6-vectors are simply the vectors of six-dimensional Euclidean space. Like other such vectors they are linear, can be added subtracted and scaled like in other dimensions. Rather than use letters of the alphabet, higher dimensions usually use suffixes to designate dimensions, so a general six-dimensional vector can be written a = (a_{1}, a_{2}, a_{3}, a_{4}, a_{5}, a_{6}). Written like this the six basis vectors are (1, 0, 0, 0, 0, 0), (0, 1, 0, 0, 0, 0), (0, 0, 1, 0, 0, 0), (0, 0, 0, 1, 0, 0), (0, 0, 0, 0, 1, 0) and (0, 0, 0, 0, 0, 1).
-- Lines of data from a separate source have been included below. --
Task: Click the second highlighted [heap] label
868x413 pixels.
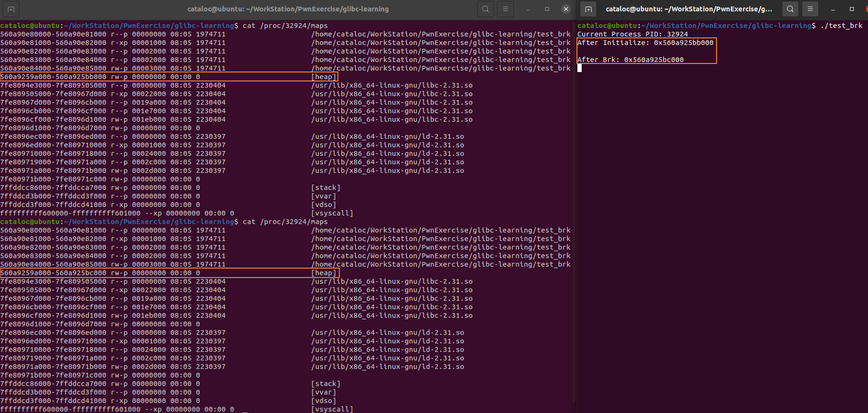Action: tap(324, 273)
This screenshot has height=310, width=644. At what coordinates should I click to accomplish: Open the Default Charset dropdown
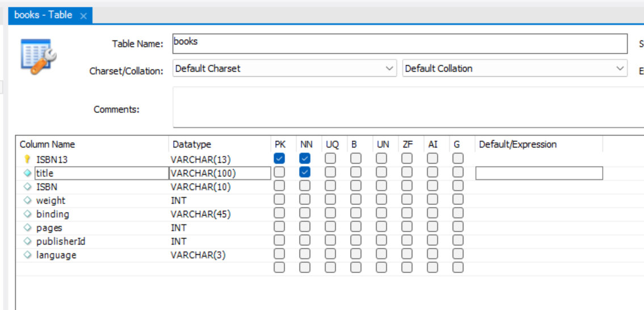point(284,69)
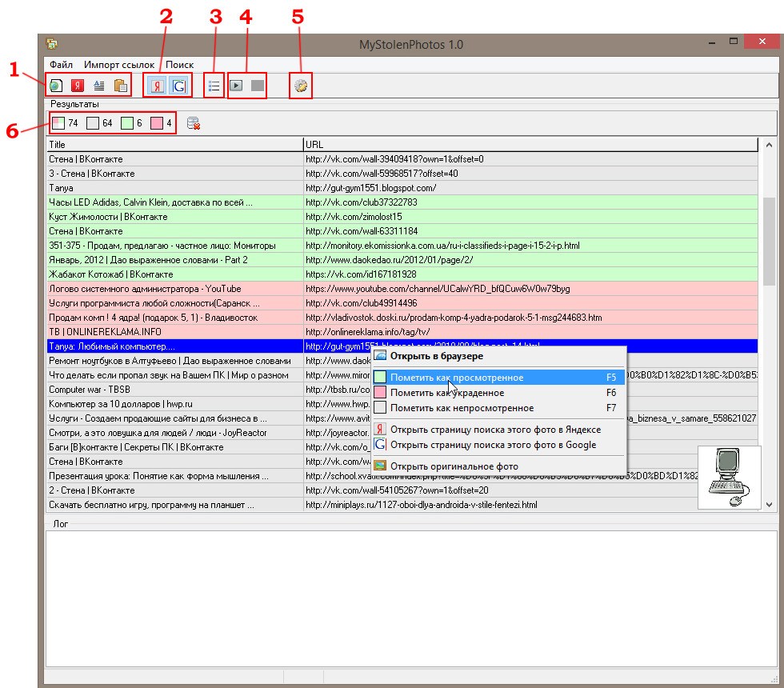Filter by green viewed swatch showing 6
784x688 pixels.
click(x=127, y=123)
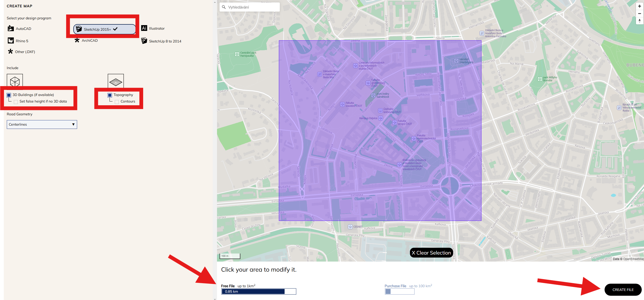Enable the Contours checkbox
The height and width of the screenshot is (300, 644).
(x=117, y=102)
Of the vector operators the cross product cannot be used in six dimensions; instead, the wedge product of two 6-vectors results in a bivector with 15 dimensions. The dot product of two vectors is

$\mathbf{a} \cdot \mathbf{b} = a_1b_1 + a_2b_2 + a_3b_3 + a_4b_4 + a_5b_5 + a_6b_6.$

It can be used to find the angle between two vectors and the norm,

$\left | \mathbf{a} \right \vert = \sqrt{\mathbf{a} \cdot \mathbf{a}} = \sqrt{{a_1}^2 + {a_2}^2 + {a_3}^2 + {a_4}^2 + {a_5}^2 + {a_6}^2}.$

This can be used for example to calculate the diagonal of a 6-cube; with one corner at the origin, edges aligned to the axes and side length 1 the opposite corner could be at (1, 1, 1, 1, 1, 1), the norm of which is

$\sqrt{1 + 1 + 1 + 1 + 1 +1} = \sqrt{6} = 2.4495,$

which is the length of the vector and so of the diagonal of the 6-cube.

===Gibbs bivectors===

In 1901 Edwin Bidwell Wilson published Vector Analysis based on lectures of J. W. Gibbs. Six real dimensions are expressed as complex bivectors, a tool used by Gibbs for electromagnetic theory. This six-dimensional structure expresses the Lie algebra of a representation of the Lorentz group.